The Earth's Solar Energy Bank Account
We are energy trust fund babies. We can chose to exhaust what we have or we can choose save it and pay our own way.
Most of our energy comes from burning fossil fuels like oil, natural gas, and coal. When we burn them, we are converting the chemical energy stored in the fuels into heat energy. We use this heat energy to heat our homes or convert it to electrical energy in our power plants or to mechanical energy in our cars. But the chemical energy in these fuels originally came from solar energy. Hundreds of millions of years ago, plants on the earth absorbed light energy from the sun and stored it as chemical energy. Then they died, got buried for millions of years under pressure and heat, and now we dig them up and use the energy they stored.
This description is quite simplified, but it still illustrates that our main source of energy took millions of years to make. We have been tapping into this huge store of energy we inherited, an energy bank account or trust fund, if you will. Deposits were made long ago and have been accruing interest. Now we are burning the savings, literally.
Over a hundred years ago, we withdrew a part of this energy account to invest in the Industrial Revolution. Thanks, in part, to this investment we developed new manufacturing and transportation methods, transforming our lifestyles completely. Since then we've fueled countless innovations and have made a considerable dent in our energy account in the process. This is especially true for crude oil. Many experts argue that we are near or have even passed our peak oil production rates. Though we are still discovering new oil deposits, they will be harder and more expensive to get to, and we'll burn more oil in doing so.

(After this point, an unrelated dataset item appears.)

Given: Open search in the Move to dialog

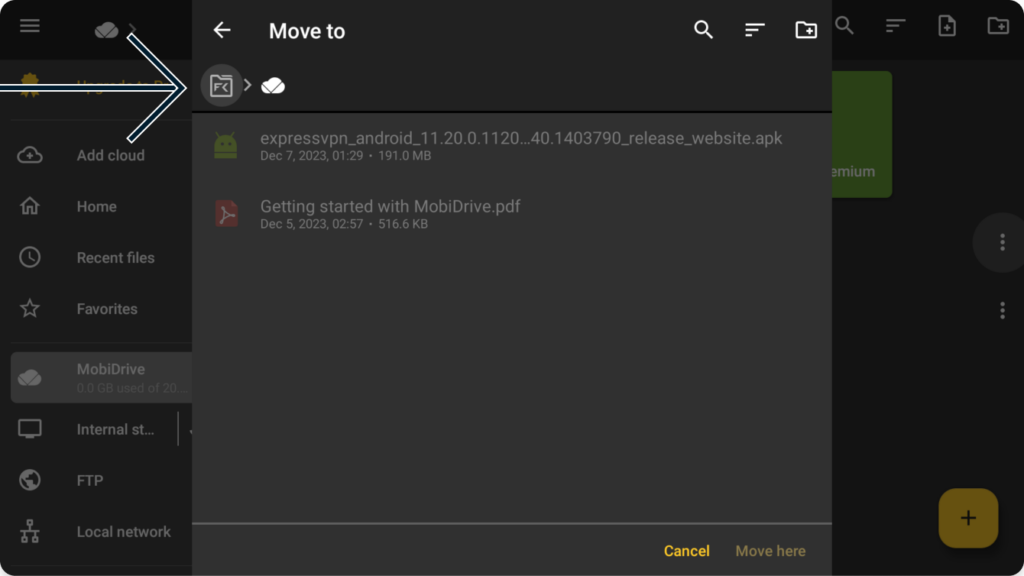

Since the Industrial Revolution, we have become complacent about our energy account and we are no longer really investing, just simply spending. We tend not to think of this energy account as a blessing or a “breathing spell”(1), but as a right or worse, a given.
To sustain our lifestyles and set aside a “safety net” for the future, we must work toward controlling our spending through energy efficiency and finding other income streams. These income streams could come from the energy we currently get from the sun instead of the energy the sun provided millennia ago. The sun provides light energy we can to convert to electrical energy with our photovoltaics and wind and water turbines or to chemical energy with our biomass crops. Perhaps at some point we could generate more energy than we consume and recharge our energy account.
We might have needed the silver spoon a hundred years ago, but we've outgrown it by now.
1. Reference to quote by “the First and Greatest Chemurgist” George Washington Carver: “I believe the Great Creator has put oil and ores on this earth to give us a breathing spell... As we exhaust them, we must be prepared to fall back on our farms, which is God’s true storehouse and can never be exhausted. For we can learn to synthesize materials for every human need from the things that grow.”